# REQUIREMENT
Swap "red-outlined" for "green-outlined" in everything from the line containing "You are a computer-use agent." down to the end of the records, and write those lines out again otherwise unchanged. Leave the pictures out of your answer.

# SUPPLIED RECORDS

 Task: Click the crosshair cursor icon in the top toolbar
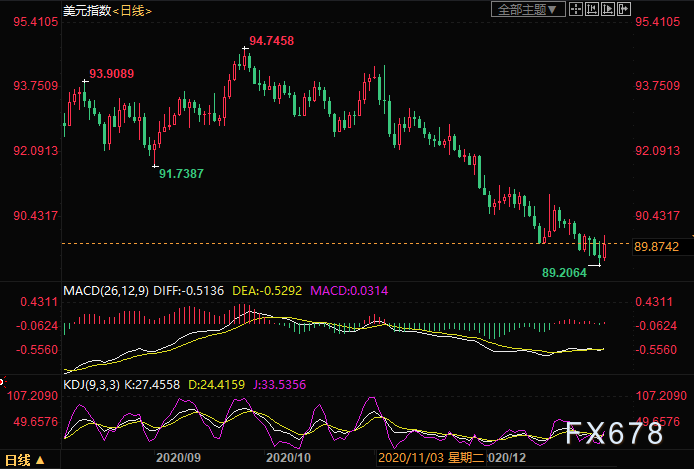pos(576,10)
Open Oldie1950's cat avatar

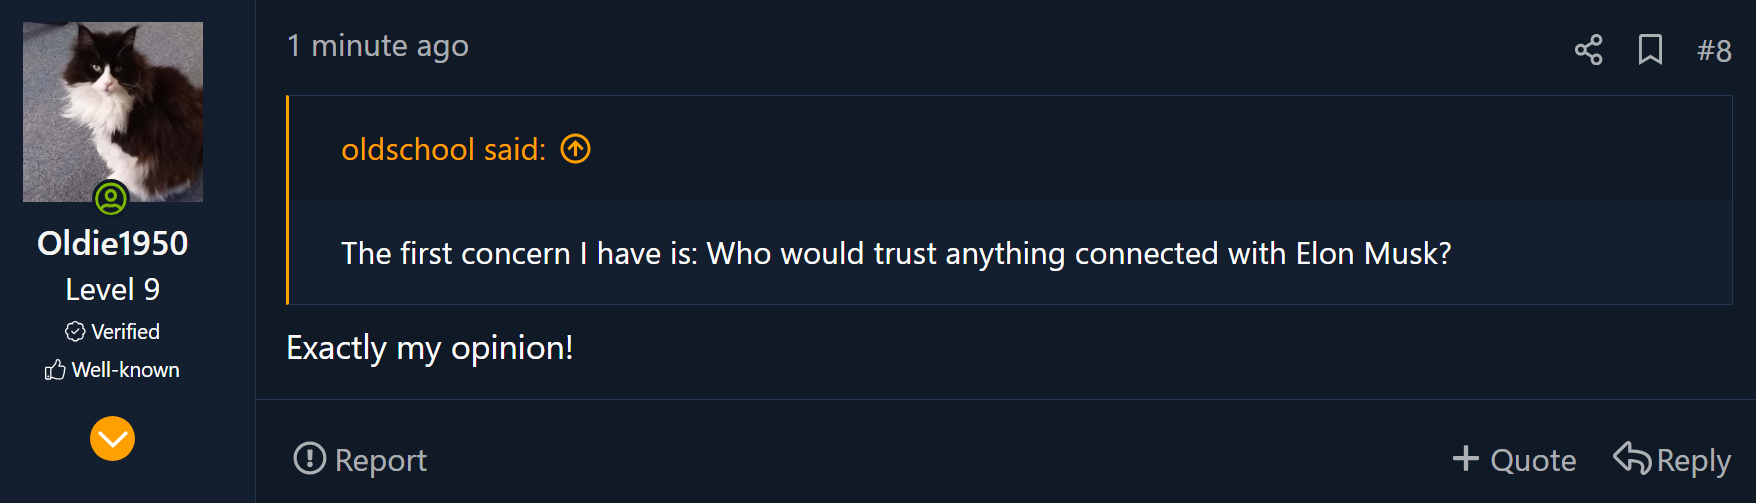click(113, 112)
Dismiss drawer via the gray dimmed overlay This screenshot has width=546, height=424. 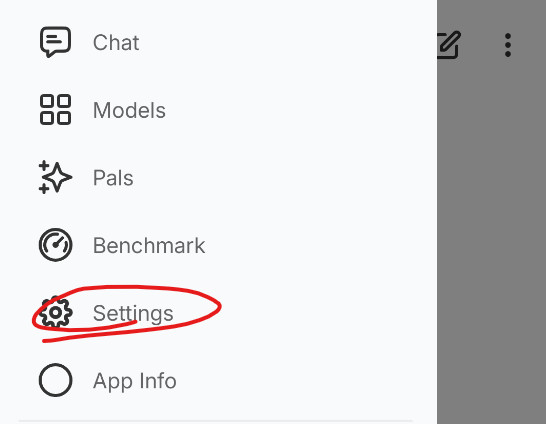[491, 244]
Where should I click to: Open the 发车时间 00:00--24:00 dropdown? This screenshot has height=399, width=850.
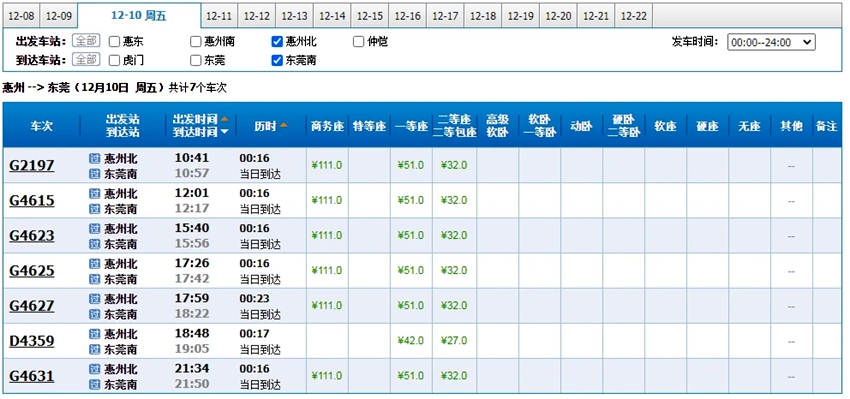[771, 42]
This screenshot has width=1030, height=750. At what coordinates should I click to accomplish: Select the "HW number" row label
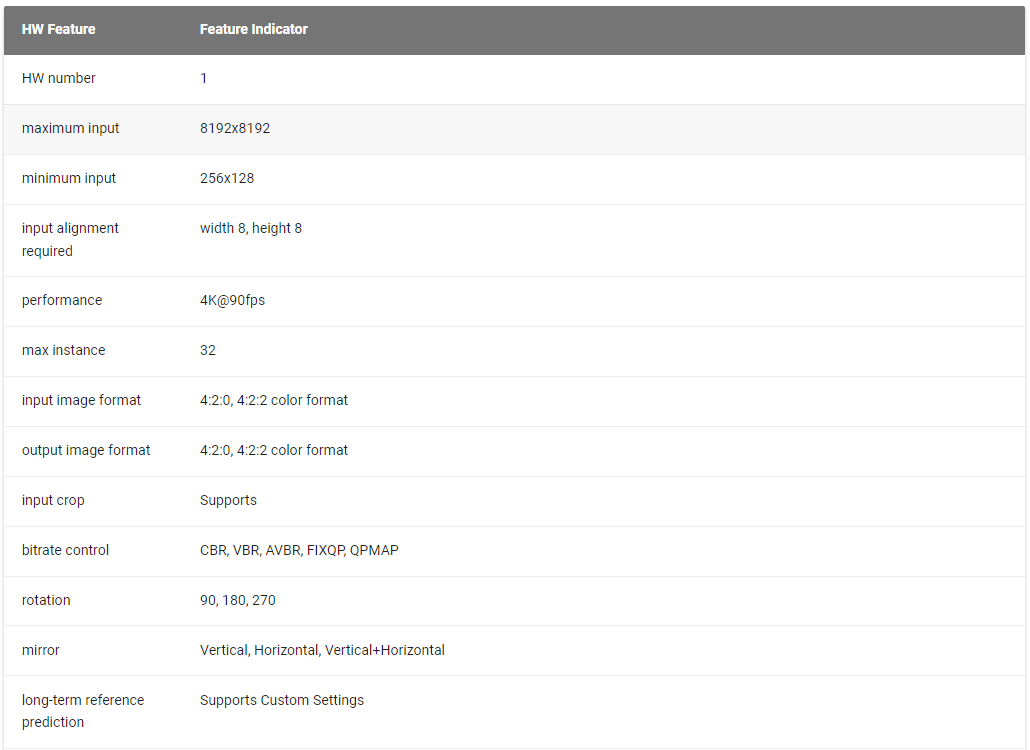(59, 78)
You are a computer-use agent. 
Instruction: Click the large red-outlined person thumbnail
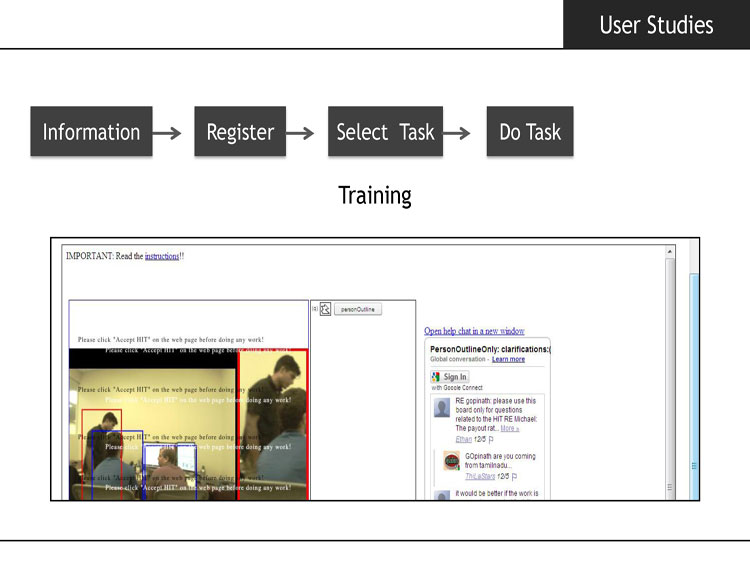273,425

# CORRECT OUTPUT
You are a computer-use agent. 
Instruction: Click the large green-outlined person thumbnail
273,425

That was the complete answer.